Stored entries
-- -- --

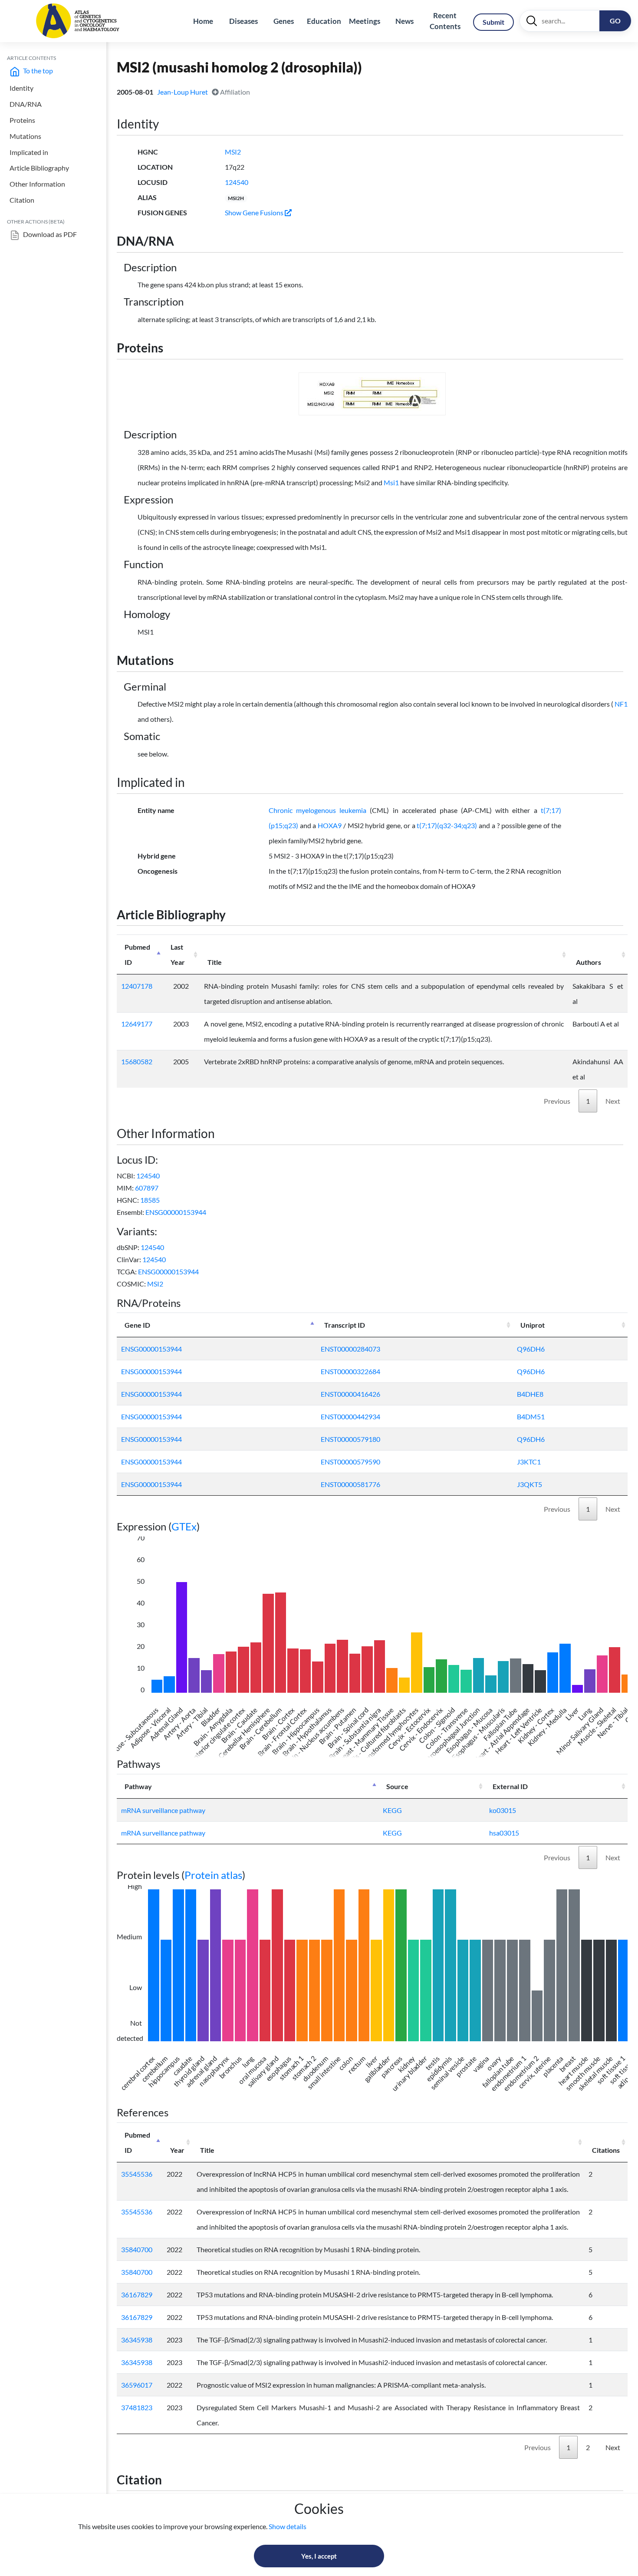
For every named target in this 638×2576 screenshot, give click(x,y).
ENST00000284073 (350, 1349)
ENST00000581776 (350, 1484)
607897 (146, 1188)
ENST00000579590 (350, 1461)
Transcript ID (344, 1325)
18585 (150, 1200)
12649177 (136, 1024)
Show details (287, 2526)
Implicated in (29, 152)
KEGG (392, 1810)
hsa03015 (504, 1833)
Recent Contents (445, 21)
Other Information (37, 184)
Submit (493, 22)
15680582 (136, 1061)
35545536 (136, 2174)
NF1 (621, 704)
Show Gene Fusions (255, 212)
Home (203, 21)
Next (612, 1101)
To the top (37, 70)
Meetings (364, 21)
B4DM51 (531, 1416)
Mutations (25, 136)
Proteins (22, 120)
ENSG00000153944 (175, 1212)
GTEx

-- -- --

Line by line, write out the data above exactly, without the pictures.

FINISHED EXERCISE:
For every named target in this 638×2576 screenshot, give click(x,y).
ENST00000284073 (350, 1349)
ENST00000581776 (350, 1484)
607897 (146, 1188)
ENST00000579590 (350, 1461)
Transcript ID (344, 1325)
18585 (150, 1200)
12649177 (136, 1024)
Show details (287, 2526)
Implicated in (29, 152)
KEGG (392, 1810)
hsa03015 (504, 1833)
Recent Contents (445, 21)
Other Information (37, 184)
Submit (493, 22)
15680582 (136, 1061)
35545536 (136, 2174)
NF1 (621, 704)
Show Gene Fusions (255, 212)
Home (203, 21)
Next (612, 1101)
To the top (37, 70)
Meetings (364, 21)
B4DM51 (531, 1416)
Mutations (25, 136)
Proteins (22, 120)
ENSG00000153944 (175, 1212)
GTEx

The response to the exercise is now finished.